When I heard the rumors that my iPhone was tracking my movements and keeping a log of location data, I was annoyed. Now that Apple has fixed this bug/feature, I’m even more annoyed. There’s just no pleasing me.
The fuss began three weeks ago, when Alasdair Allan and Pete Warden announced at a conference that iPhones record a location fix every few seconds, based on position with respect to cell-phone towers and wifi access points. The log file is saved on the phone, they said, and also transferred to any computer the phone syncs with, in the form of an SQLite database named “consolidated.db.” Allan and Warden wrote a handy Macintosh application, iPhoneTracker, that extracts the geographical markers and displays them on a map. At left is the record of a trip I took last summer through northern California and southern Oregon, as traced by cell phone towers along the way. There are lots of mysteries and spurious details among those dots, but the broad outline of the route is displayed clearly enough: a counterclockwise loop up I-5, across the Cascades to Coos Bay, and back down to San Francisco on U.S. 101.
Here’s another map-pin travel diary, a memento of a brief visit to Pittsburgh for a meeting at Carnegie Mellon:
In this case the dots represent wifi hotspots rather than cell-phone towers. Lots of hotspots! They look like a swarm of bees. The cluster at lower left is the CMU campus, where the meeting was held. Moving northeast, the nearest clump of dots is the vicinity of my hotel. The rest of the dots, further north and east, trace the routes of a couple of walks I took, out looking for dinner. Curiously, a third long walk doesn’t show up at all, even though I had the phone with me, and indeed used the Maps app to get unlost a couple of times.
(I should mention that the version of iPhoneTracker distributed by Allan and Warden does not show wifi locations, and it plots cell towers on a rather coarse grid. But the software is open-source, and those limitations are undone with a couple of easy edits.)
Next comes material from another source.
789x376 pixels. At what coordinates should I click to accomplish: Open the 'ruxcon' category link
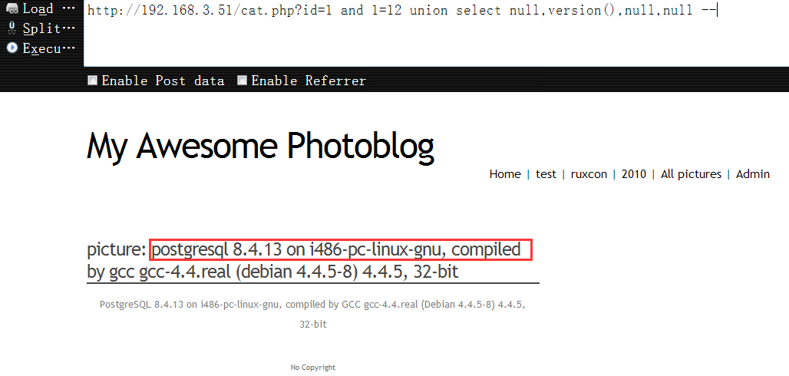[589, 174]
Allan and Warden’s discovery of the iPhone location database wasn’t exactly new. Alex Levinson reported some months ago on an earlier version of the location log. And last July Apple explained its “location services” privacy policies in considerable detail in response to an inquiry from two Senators. No one took much notice of those earlier reports, but the new one caused a ruckus. It soon emerged that Android devices are collecting similar information and sharing it with Google. Yesterday, both Apple and Google were grilled in Congress.
The ruckus has mostly been about quaint 20th-century notions like personal privacy. I have my own worries on that score, but what irks me most is not that my phone is storing this information but that Apple gives me no access to it. If I’m going to help them build an immense database of cell towers and wifi beacons, then surely I should at least be able to retrieve and display my own coordinates, no?
The Allan and Warden program fills this need to some extent. And last week the New York Times bits blog announced a cloud-based approach that might be even better. They are inviting iPhone users to upload their location information to a service called OpenPaths, where you can build animated maps of your own peregrinations and, perhaps, if you choose, share the data for research purposes.
There’s just one problem. Apple’s response to the invasion-of-privacy complaints was to issue an operating system update that will make it even harder—probably impossible—for me to get access to my own data. After I install the update, my phone will not stop collecting geographic information, nor will it stop reporting location fixes to Cupertino, but it will encrypt the file so that I can’t read it. Maximally annoying. Geolocation wthout representation.
As far as I can tell, Apple is telling the truth about the nature and source of the information in consolidated.db. When the story first broke, I assumed—along with many others—that the database was recording the cell sites and wifi networks that my phone detected as I wandered around, carrying the device in my pocket. In other words, the database was a local copy of a location log that was also, presumably, being uploaded to Apple. An Apple press release from April 27 insists that I had it backwards. This is not information gathered by my phone. Instead it is a “crowd-sourced database” downloaded from Apple to my phone.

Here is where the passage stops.